◆ **SOURCE DOCUMENT**:
Today, the OSC extended its prohibition on short sales of certain TSX-listed financial companies that are interlisted in the U.S. or have outstanding securities that are interchangeable into shares of a financial company listed in the similar SEC Order. The prohibition expires on October 8, 2008, which corresponds to the expiration of the SEC Order, now that the "bailout" bill has been signed. The original Temporary Order, implemented September 19 and amended on September 22, was set to expire today.

SEC extends prohibition of short selling financial institutions

The SEC announced yesterday that it was extending the Emergency Order of September 18 prohibiting the short selling of financial institutions. The Order was set to end at the end of the day on October 2nd, but considering the current state of the market, the SEC decided to extend the Order until the earlier of either the President's signing of the market "bailout" bill or 11:59 p.m. on October 17th, 2008.

SEC extends Order prohibiting naked short selling

The SEC has also extended its Emergency Order of September 17, 2008, which banned "naked" short selling. The Order was set to expire at the end of day October 1, but has now been extended to 11:59 p.m. on October 17, 2008. In the press release accompanying the extension Order, the SEC also communicated that the temporary reporting requirements regarding new short sales and the penalties for violations will extend beyond the above date in the form of an interim final rule.

SEC extends share repurchase Order

On October 1, the SEC announced that it is extending its Emergency Order of September 18 temporarily broadening the safe harbour from liability for issuers repurchasing securities. The extended Order will now terminate at 11:59 p.m. on October 17, 2008.

Update: The TSX has taken a similar course of action, extending its previous notice to October 17.

Further short selling measures from the OSC and IIROC

On September 22, the OSC issued an amended Temporary Order with respect to the restrictions on short sales in order to address technical and operational matters originating from their original Temporary Order and to support similar issues addressed by the SEC.

Records for locating described items
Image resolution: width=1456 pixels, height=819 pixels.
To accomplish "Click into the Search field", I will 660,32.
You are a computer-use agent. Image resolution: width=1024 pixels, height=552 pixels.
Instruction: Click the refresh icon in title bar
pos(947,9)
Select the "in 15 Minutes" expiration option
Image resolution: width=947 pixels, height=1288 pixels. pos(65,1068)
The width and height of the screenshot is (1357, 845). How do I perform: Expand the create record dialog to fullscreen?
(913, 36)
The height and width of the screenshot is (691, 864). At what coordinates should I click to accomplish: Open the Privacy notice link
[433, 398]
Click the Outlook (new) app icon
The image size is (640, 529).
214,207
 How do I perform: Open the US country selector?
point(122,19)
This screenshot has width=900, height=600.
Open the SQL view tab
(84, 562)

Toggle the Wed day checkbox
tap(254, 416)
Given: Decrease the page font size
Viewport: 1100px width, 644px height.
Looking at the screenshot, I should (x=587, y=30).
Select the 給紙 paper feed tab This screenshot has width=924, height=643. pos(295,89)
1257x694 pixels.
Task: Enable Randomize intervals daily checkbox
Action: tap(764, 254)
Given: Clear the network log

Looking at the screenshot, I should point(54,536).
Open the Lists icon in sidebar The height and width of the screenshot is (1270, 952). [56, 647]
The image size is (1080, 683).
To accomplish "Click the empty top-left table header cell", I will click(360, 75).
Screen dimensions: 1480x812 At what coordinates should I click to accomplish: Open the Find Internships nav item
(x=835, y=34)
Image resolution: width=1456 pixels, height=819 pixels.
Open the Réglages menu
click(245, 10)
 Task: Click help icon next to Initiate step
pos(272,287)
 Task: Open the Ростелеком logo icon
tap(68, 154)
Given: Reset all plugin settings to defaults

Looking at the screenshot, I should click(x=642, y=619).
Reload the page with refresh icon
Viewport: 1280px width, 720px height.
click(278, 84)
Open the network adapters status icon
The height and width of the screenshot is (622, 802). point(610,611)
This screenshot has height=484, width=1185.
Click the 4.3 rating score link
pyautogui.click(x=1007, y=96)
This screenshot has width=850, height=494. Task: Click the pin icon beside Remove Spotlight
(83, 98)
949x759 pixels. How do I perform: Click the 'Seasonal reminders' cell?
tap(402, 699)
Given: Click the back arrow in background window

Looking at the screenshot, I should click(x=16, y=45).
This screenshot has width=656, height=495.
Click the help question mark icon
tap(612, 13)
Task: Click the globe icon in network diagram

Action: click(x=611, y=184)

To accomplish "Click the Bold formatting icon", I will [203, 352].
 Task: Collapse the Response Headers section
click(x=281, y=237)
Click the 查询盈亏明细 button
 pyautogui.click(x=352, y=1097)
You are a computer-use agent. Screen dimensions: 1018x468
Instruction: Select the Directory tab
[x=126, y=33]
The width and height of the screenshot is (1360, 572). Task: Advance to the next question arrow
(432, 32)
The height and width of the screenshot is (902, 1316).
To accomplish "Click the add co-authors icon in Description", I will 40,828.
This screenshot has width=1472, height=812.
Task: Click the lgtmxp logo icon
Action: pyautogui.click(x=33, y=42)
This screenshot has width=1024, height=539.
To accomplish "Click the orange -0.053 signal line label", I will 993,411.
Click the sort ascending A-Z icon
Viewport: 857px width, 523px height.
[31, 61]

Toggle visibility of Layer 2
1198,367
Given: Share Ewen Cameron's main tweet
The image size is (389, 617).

◆ **EXERCISE SET**:
1. List every section heading in the short-selling update.
2. From the short-selling update, repeat word for word the passage that begins with the words containing "SEC extends share" and ends with "by the SEC.".

◆ **FINAL RESULTS**:
1.
SEC extends prohibition of short selling financial institutions
SEC extends Order prohibiting naked short selling
SEC extends share repurchase Order
Further short selling measures from the OSC and IIROC

2.
SEC extends share repurchase Order

On October 1, the SEC announced that it is extending its Emergency Order of September 18 temporarily broadening the safe harbour from liability for issuers repurchasing securities. The extended Order will now terminate at 11:59 p.m. on October 17, 2008.

Update: The TSX has taken a similar course of action, extending its previous notice to October 17.

Further short selling measures from the OSC and IIROC

On September 22, the OSC issued an amended Temporary Order with respect to the restrictions on short sales in order to address technical and operational matters originating from their original Temporary Order and to support similar issues addressed by the SEC.